++++ Input records
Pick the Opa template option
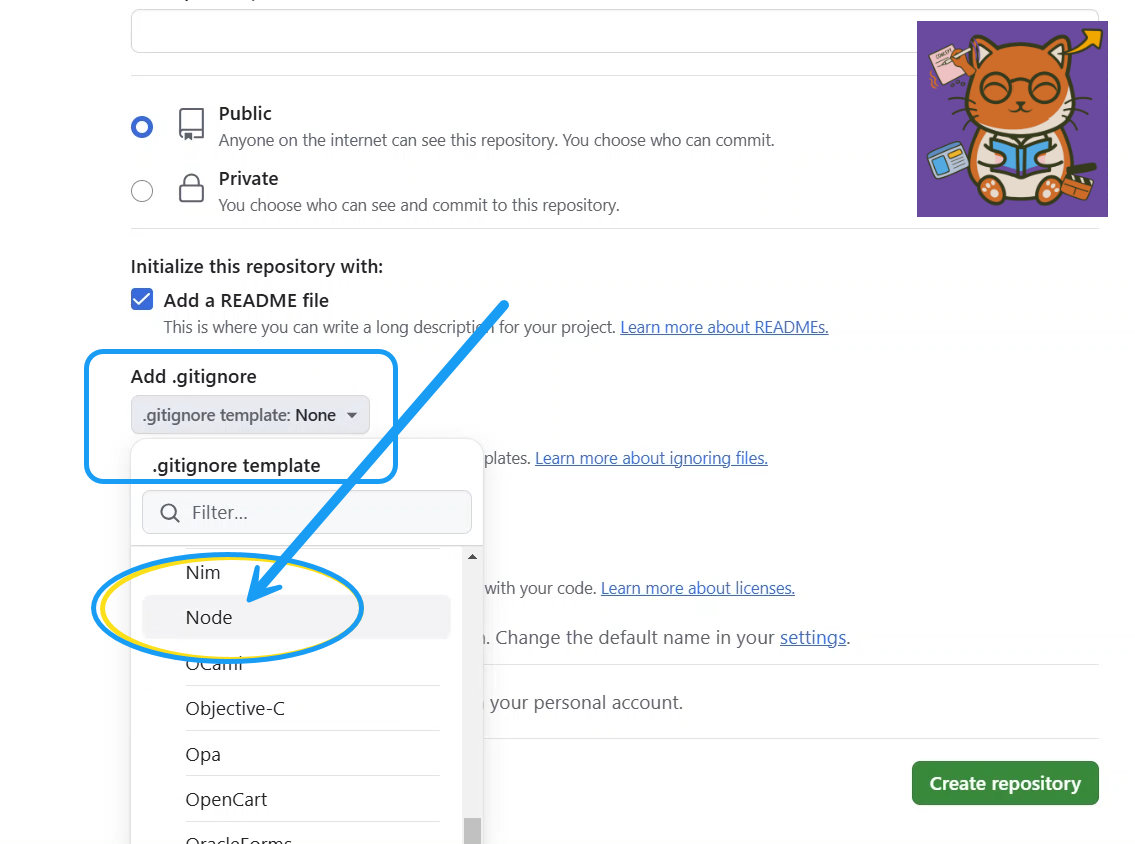The width and height of the screenshot is (1135, 844). (x=203, y=755)
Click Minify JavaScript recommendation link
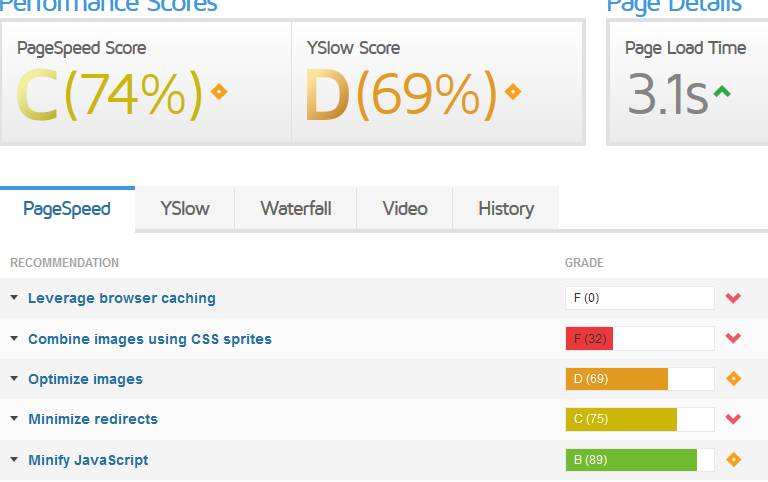Image resolution: width=768 pixels, height=482 pixels. click(x=88, y=460)
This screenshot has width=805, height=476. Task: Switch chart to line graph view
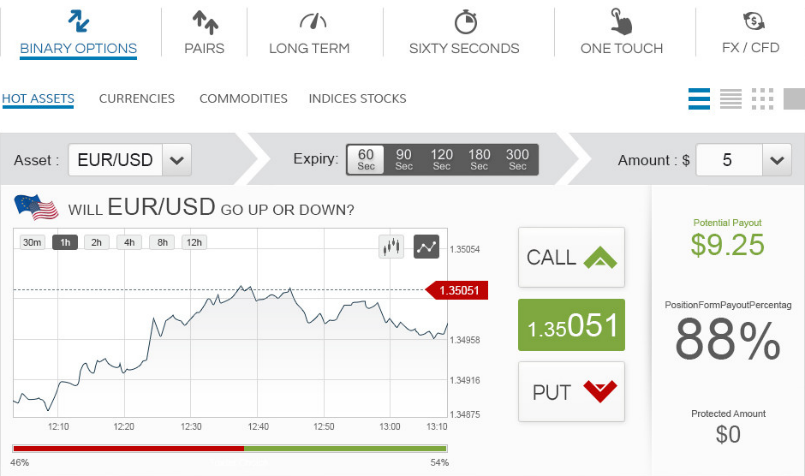(x=426, y=247)
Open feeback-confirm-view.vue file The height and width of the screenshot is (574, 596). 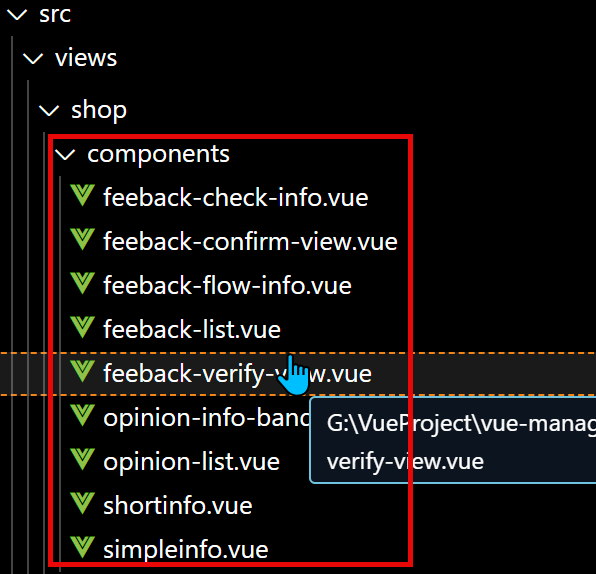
++++++++
• [What needs to be done]: Present the lines above as a numbered list, omitting any blank lines. Leave the pictures out of the list.

• [Response to this exercise]:
1. Pick the Opa template option
2. The width and height of the screenshot is (1135, 844). (x=203, y=755)
3. Click Minify JavaScript recommendation link
4. Image resolution: width=768 pixels, height=482 pixels. click(x=88, y=460)
5. This screenshot has width=805, height=476. Task: Switch chart to line graph view
6. (x=426, y=247)
7. Open feeback-confirm-view.vue file The height and width of the screenshot is (574, 596). 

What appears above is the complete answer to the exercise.